The major difference between the SBIR and STTR is that the STTR requires the small business to partner/collaborate with a U.S. non-profit research institution, while the SBIR allows you partner/collaborate. In both cases (SBIR and STTR) the award goes to the small business i.e. it is the primary contractor or grantee and the non-profit research institution is the sub-contractor.

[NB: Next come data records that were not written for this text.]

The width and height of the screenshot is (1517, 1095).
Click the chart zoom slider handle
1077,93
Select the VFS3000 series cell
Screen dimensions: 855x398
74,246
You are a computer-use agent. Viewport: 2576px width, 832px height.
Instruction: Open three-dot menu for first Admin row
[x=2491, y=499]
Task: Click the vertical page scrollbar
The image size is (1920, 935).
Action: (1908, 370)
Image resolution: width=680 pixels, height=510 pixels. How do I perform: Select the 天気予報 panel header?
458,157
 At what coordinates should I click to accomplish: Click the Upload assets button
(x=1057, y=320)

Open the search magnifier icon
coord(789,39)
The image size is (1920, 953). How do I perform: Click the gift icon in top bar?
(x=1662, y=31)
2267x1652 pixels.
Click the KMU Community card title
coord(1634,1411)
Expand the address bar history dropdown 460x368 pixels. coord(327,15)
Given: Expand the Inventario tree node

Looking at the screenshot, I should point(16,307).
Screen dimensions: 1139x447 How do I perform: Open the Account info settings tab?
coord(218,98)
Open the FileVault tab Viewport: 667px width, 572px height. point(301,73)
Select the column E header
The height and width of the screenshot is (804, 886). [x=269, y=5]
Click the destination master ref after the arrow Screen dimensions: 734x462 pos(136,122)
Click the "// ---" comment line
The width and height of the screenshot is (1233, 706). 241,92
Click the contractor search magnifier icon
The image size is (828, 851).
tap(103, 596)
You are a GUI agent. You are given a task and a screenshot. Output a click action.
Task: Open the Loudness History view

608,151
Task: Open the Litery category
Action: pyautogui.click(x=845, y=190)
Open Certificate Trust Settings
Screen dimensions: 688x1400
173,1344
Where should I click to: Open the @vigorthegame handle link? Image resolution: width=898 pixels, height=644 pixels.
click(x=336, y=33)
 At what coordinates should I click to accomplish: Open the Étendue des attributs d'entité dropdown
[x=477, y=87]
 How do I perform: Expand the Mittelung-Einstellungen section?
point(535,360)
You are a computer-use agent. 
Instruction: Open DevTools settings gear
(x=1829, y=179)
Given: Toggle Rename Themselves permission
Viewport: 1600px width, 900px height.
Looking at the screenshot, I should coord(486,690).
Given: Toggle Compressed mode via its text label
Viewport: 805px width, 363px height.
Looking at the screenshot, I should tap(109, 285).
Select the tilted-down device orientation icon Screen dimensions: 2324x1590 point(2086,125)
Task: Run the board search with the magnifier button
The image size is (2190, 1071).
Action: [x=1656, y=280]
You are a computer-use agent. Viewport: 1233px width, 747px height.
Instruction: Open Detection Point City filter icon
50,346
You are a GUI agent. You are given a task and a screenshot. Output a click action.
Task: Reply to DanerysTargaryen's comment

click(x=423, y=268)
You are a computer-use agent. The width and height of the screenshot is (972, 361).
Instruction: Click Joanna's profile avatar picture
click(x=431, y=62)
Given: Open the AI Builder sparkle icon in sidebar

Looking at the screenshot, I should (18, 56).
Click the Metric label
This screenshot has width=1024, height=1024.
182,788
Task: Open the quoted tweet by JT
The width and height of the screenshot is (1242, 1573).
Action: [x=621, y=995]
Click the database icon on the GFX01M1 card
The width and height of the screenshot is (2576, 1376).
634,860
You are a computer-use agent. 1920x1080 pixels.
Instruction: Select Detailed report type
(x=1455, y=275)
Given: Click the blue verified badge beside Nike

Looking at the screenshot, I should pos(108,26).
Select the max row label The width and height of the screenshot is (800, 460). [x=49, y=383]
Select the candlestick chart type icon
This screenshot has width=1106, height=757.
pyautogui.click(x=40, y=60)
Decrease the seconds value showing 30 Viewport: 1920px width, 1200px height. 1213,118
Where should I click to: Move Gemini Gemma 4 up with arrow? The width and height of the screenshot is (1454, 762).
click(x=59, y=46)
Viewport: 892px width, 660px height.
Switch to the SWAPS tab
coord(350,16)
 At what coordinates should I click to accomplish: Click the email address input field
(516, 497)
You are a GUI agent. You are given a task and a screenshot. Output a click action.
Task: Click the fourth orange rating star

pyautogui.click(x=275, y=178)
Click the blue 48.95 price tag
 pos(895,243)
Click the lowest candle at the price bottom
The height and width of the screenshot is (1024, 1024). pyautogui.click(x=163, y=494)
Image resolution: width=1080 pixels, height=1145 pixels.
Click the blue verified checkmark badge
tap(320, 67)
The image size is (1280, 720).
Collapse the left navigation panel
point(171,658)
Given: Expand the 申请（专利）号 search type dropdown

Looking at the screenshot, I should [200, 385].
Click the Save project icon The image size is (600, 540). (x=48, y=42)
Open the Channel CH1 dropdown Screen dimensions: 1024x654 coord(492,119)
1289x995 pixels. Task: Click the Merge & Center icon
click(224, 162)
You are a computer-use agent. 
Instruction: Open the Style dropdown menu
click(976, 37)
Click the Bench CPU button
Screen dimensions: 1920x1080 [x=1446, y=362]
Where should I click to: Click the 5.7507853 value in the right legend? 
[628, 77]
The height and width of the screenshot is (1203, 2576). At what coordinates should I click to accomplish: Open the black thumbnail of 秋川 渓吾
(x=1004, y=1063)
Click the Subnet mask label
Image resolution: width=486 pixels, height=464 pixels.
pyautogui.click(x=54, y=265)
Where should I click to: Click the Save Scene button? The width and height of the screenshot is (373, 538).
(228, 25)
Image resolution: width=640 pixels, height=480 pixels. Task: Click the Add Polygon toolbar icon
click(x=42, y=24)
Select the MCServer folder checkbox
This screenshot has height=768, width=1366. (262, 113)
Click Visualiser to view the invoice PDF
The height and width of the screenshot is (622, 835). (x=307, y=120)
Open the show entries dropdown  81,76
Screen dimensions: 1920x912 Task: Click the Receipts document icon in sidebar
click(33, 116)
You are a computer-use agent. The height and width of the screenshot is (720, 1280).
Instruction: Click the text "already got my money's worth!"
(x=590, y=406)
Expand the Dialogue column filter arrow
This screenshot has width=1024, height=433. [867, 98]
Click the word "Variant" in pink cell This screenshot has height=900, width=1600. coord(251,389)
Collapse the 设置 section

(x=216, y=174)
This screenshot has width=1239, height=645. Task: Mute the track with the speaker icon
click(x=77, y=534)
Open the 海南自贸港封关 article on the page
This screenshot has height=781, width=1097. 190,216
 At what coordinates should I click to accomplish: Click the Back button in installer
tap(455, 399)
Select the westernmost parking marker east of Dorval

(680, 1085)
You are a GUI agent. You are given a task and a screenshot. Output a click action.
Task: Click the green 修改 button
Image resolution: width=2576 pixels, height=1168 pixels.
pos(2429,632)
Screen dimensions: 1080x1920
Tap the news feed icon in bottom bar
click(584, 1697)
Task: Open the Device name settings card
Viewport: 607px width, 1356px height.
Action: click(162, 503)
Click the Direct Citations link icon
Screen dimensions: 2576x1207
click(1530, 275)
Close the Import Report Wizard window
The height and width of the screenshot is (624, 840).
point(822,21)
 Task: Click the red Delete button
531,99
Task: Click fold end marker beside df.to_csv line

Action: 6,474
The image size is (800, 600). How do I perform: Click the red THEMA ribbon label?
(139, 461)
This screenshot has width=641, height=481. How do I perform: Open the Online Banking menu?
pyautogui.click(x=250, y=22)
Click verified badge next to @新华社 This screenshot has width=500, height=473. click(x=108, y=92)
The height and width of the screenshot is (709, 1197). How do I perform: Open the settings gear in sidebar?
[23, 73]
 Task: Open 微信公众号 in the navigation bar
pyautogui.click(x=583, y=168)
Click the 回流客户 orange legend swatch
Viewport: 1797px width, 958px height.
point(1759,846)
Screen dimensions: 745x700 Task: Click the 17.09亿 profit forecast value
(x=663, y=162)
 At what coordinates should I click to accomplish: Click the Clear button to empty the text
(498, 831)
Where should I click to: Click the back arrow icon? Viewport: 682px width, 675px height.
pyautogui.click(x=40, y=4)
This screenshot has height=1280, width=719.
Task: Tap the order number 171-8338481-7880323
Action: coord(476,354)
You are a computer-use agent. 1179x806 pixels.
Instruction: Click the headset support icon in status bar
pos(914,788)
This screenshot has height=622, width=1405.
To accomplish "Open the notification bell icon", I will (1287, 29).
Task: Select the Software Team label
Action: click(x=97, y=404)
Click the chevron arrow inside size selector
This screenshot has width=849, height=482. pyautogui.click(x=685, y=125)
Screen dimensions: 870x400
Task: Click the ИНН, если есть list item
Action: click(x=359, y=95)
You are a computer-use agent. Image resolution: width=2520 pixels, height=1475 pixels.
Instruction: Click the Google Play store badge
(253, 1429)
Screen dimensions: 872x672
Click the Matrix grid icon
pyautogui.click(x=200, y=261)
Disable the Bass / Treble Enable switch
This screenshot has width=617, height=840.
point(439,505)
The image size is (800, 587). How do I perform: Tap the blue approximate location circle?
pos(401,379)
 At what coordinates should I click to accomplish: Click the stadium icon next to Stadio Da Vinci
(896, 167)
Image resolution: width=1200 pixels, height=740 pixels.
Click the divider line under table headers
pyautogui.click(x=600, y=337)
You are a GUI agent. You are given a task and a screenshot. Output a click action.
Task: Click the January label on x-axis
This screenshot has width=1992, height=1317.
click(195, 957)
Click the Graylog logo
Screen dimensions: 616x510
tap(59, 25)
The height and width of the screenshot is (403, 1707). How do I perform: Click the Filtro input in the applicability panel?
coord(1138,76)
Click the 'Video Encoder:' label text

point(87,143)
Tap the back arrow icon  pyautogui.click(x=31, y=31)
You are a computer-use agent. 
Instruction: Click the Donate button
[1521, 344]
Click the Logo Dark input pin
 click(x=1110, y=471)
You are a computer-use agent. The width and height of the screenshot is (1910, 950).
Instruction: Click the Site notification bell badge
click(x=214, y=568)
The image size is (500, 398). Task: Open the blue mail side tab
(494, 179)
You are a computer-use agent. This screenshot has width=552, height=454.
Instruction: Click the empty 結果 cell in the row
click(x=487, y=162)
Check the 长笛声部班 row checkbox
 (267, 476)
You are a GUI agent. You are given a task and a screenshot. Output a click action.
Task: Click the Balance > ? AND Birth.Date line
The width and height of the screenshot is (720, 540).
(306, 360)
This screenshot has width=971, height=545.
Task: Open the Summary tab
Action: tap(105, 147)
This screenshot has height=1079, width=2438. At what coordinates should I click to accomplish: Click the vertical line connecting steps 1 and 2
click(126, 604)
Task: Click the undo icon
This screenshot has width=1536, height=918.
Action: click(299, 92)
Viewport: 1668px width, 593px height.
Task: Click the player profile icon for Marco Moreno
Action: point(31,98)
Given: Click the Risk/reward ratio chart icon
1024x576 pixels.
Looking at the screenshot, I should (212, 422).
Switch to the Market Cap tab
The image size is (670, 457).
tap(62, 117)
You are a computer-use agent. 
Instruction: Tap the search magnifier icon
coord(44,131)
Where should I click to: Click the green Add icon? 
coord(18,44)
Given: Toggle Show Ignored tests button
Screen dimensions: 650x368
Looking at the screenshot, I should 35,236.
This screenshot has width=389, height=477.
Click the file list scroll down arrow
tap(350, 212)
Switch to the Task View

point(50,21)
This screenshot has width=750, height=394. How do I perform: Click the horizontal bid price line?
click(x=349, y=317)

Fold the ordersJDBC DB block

U.S. non-profit research institution:
Under STTR, the small business needs to do a minimum of 40% of the work under the agreement and the U.S. non-profit research institution need to do a minimum of 30% of the work in Phase I
Under SBIR, the small business needs to do a minimum of two-thirds of the work and can subcontract one-third of the work in a Phase I. The small business will complete a minimum of 50% of the work in Phase II
SBIR | STTR | |
Phase I - Feasibility/Proof-of-Concept | Up to $150K for 6 months | Up to 225K for 12 months |
Phase II - Development | Up to $1M for 24 months | Up to $1M for 24 months |
Partner - Academic, Non-Profit or Federally Funded R & D Center |
Optional | Required |
Budget Allocation Phase I | Minimum of 2/3 to the small business |
Min. of 40% to small businesses Min. of 30% to research partner |
Primary Employment of Principal Investigator (PI) | small business | either small business or research partner |
There are agency differences so be sure to check the solicitation for the specific requirements for proposal development.